La tasa de ahorro de los hogares españoles se sitúa en torno al 12% de la renta disponible, uno de los niveles más bajos desde 2023. A pesar de que los salarios han experimentado un aumento, la presión sobre los ingresos debido a los altos precios de la vivienda y la cesta de la compra dificulta el ahorro. La experta en finanzas Natalia de Santiago advierte que esperar a final de mes para ahorrar es una estrategia que rara vez funciona.
El Salario Mínimo Interprofesional (SMI) ha subido a 1.221 euros brutos al mes, un 3,1% más que en 2025, mientras que el salario medio se encuentra cerca de 2.385 euros. Sin embargo, el salario más común es considerablemente inferior, oscilando entre 1.600 y 1.700 euros netos. Los jóvenes menores de 30 años enfrentan una brecha salarial generacional, cobrando un 30%-35% menos que la media nacional.

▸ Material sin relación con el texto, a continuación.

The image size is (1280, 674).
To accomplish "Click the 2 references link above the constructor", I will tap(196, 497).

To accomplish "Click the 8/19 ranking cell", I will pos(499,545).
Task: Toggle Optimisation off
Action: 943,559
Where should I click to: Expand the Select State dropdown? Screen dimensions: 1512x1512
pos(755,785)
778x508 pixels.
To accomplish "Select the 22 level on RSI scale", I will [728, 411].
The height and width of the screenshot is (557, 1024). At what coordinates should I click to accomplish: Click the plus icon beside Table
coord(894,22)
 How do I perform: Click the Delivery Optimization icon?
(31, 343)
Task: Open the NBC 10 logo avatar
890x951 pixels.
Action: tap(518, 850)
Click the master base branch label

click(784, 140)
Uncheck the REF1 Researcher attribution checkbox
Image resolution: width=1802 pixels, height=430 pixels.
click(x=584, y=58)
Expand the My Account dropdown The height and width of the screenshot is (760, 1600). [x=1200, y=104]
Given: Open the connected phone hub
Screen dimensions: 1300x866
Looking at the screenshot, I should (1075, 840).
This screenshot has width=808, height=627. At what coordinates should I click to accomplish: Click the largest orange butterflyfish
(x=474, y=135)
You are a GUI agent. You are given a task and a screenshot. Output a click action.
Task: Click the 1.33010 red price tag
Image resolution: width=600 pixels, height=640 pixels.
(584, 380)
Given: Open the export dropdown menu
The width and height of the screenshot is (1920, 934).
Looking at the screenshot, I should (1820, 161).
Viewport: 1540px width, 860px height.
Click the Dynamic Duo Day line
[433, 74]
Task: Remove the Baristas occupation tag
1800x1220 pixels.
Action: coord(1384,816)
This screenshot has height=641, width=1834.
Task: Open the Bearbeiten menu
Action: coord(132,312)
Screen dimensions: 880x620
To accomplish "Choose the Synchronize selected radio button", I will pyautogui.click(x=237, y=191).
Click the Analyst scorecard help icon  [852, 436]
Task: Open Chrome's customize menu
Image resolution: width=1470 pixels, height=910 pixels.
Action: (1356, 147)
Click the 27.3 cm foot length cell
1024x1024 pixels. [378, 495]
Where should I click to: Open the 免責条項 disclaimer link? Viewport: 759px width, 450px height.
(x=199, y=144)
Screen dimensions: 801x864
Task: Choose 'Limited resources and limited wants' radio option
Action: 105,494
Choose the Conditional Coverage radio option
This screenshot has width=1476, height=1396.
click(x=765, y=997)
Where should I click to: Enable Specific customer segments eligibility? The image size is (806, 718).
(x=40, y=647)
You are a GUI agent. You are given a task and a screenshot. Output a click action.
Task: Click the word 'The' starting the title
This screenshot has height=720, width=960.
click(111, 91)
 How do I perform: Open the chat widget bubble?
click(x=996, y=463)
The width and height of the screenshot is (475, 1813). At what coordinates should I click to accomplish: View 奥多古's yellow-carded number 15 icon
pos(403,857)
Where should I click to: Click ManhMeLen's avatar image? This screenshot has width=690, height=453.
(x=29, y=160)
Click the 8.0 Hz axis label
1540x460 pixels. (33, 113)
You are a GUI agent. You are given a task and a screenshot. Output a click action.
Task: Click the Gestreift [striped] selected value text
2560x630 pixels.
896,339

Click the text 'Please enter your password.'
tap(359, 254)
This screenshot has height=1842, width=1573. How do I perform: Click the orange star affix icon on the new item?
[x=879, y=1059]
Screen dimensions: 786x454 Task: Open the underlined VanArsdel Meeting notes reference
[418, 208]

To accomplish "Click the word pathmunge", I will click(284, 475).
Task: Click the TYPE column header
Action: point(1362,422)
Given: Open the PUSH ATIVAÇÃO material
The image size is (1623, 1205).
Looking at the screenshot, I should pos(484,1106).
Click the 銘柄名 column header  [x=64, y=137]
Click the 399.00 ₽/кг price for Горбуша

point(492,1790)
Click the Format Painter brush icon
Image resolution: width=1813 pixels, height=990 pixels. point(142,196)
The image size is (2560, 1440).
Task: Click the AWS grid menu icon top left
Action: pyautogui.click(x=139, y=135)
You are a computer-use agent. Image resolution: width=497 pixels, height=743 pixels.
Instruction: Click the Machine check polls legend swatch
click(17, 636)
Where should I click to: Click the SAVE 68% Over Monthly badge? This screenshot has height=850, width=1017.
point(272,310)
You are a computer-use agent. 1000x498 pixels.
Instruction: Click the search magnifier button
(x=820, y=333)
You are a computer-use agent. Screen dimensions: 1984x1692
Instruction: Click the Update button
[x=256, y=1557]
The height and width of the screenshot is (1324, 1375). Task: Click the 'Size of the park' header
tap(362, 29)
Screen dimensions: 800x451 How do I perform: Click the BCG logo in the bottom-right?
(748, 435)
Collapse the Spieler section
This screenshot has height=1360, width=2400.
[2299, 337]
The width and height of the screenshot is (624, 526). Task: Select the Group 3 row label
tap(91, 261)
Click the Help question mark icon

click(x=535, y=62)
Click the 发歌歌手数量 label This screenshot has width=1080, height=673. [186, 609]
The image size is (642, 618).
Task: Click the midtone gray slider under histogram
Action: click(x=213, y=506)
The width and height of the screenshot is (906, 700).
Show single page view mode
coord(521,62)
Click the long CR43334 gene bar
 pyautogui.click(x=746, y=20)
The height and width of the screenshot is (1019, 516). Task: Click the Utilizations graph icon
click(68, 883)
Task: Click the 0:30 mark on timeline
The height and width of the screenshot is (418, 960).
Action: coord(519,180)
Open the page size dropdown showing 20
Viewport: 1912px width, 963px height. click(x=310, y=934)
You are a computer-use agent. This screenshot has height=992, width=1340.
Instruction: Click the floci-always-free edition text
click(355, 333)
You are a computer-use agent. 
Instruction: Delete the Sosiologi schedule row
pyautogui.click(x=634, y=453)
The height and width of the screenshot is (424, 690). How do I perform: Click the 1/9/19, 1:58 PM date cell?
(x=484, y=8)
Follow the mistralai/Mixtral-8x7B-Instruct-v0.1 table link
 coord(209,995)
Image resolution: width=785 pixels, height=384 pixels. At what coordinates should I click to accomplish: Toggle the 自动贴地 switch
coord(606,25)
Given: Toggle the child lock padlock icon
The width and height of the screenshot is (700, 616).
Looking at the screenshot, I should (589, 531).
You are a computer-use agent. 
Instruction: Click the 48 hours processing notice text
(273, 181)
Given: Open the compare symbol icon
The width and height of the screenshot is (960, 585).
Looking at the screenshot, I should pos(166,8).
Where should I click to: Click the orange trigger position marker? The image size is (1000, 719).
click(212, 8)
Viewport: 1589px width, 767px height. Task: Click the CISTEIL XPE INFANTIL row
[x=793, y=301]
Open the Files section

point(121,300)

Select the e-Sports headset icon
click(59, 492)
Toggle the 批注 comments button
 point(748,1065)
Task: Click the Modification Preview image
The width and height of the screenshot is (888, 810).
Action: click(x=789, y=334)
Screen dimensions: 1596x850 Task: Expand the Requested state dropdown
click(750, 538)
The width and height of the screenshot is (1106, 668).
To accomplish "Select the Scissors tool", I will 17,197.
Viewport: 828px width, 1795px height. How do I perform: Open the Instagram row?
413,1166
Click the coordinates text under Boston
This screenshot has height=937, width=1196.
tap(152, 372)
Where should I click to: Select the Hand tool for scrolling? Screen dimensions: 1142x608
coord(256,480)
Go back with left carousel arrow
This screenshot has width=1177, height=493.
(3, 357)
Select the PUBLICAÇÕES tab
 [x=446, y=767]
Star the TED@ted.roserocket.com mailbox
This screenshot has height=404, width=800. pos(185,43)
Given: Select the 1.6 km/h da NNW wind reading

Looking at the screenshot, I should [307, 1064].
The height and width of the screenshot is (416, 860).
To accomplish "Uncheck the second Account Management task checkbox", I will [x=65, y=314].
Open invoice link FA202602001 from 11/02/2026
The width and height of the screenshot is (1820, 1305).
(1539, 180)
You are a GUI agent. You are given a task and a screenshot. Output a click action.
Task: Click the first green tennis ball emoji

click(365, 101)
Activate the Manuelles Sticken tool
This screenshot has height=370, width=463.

Con más del 40% de la población incapaz de ahorrar de manera constante, muchos optan por utilizar sus ingresos para recuperar el consumo o cubrir gastos imprevistos. De acuerdo con de Santiago, establecer un sistema automático que separe el dinero al momento de cobrar es esencial para construir un colchón financiero que brinde tranquilidad.